Sweet dumplings made with cottage cheese and semolina and coated with sugary breadcrumbs – Romanian papanasi fierti.

Ingredients

  • 250 g/ 8.8 oz/ 1 1/8 cups cottage cheese
  • 1 medium egg
  • 50 g/ 1.7 oz/ ¼ cup semolina
  • 50 g/ 1.7 oz/ 1.3 cup all-purpose flour
  • 2 tablespoons vanilla sugar or 1 teaspoon pure vanilla extract
  • pinch of salt
  • 2 tablespoons butter
  • 75 g/ 2.6 oz/ ¾ cup dry breadcrumbs
  • 2 tablespoons sugar or more to taste
  • more flour for the working surface

Instructions

  1. Give the cottage cheese to a fine mesh sieve and drain thoroughly.
  2. Start by preparing the breadcrumbs. Melt the butter in a large pan, add the breadcrumbs and stir for a few minutes until the breadcrumbs are golden. Transfer to a large bowl and let get cool. When cold, add the sugar and mix well.
  3. Bring a large pot of water to a boil. Add the salt.
  4. In the meantime mix the drained cottage cheese, egg and vanilla sugar in a bowl. With the immersion blender, blend the ingredients until you obtain a rough paste. Add the semolina and the flour and mix with a spoon. The dough should be soft and a little bit sticky, but still manageable.
  5. Sprinkle the working surface generously with flour. Turn the dough onto the flour and form a ball. If the dough is too soft and you cannot really work with it, gradually add a little more flour. Don't overdo it or the dumplings will turn out too tough. The dough should be very soft and it is ok if it is still a bit sticky.

Tasks and exercises:
1. In the dumpling recipe, switch "immersion blender" to "hand mixer" in the passage starting with "3. Bring a large" and going on through "a bit sticky.".
2. Render this sentence from the dumpling recipe in Spanish: "Don't overdo it or the dumplings will turn out too tough."
3. Answer from the dumpling recipe:
(a) How many grams of semolina does the ingredient list call for?
(b) What is added to the pot once the water comes to a boil?
(c) What tool is used to drain the cottage cheese?

Items:
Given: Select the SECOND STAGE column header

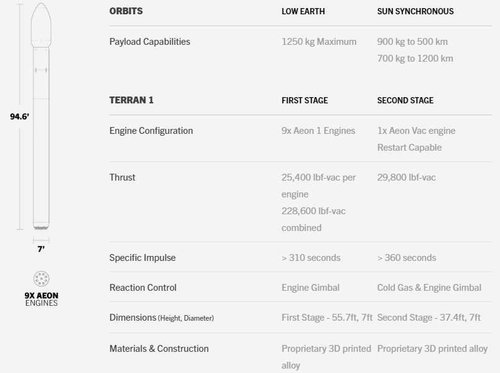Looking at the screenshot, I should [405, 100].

--

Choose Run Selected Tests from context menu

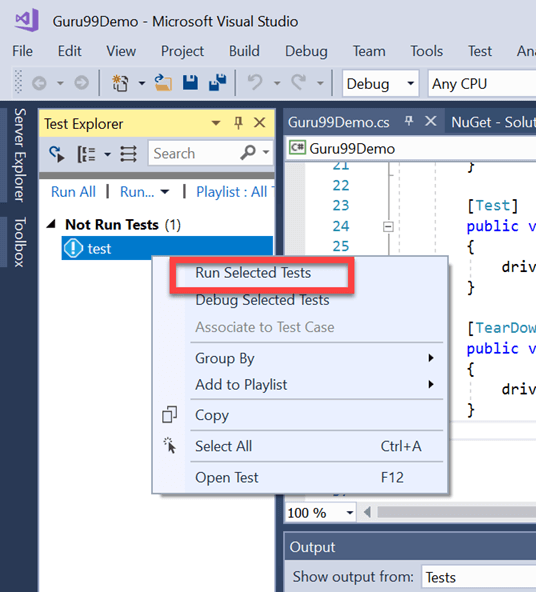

---

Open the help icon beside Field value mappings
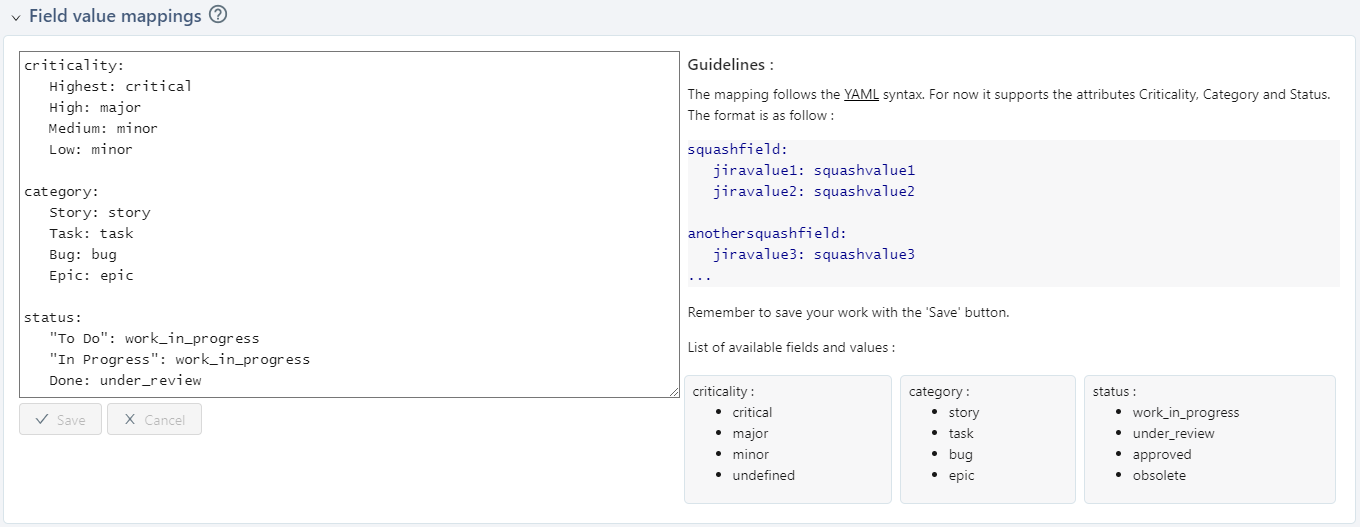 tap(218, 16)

Solved problems:
1.
3. Bring a large pot of water to a boil. Add the salt.
  4. In the meantime mix the drained cottage cheese, egg and vanilla sugar in a bowl. With the hand mixer, blend the ingredients until you obtain a rough paste. Add the semolina and the flour and mix with a spoon. The dough should be soft and a little bit sticky, but still manageable.
  5. Sprinkle the working surface generously with flour. Turn the dough onto the flour and form a ball. If the dough is too soft and you cannot really work with it, gradually add a little more flour. Don't overdo it or the dumplings will turn out too tough. The dough should be very soft and it is ok if it is still a bit sticky.

2. No te excedas, o las bolitas de masa quedarán demasiado duras.

3.
(a) 50 g
(b) The salt
(c) A fine mesh sieve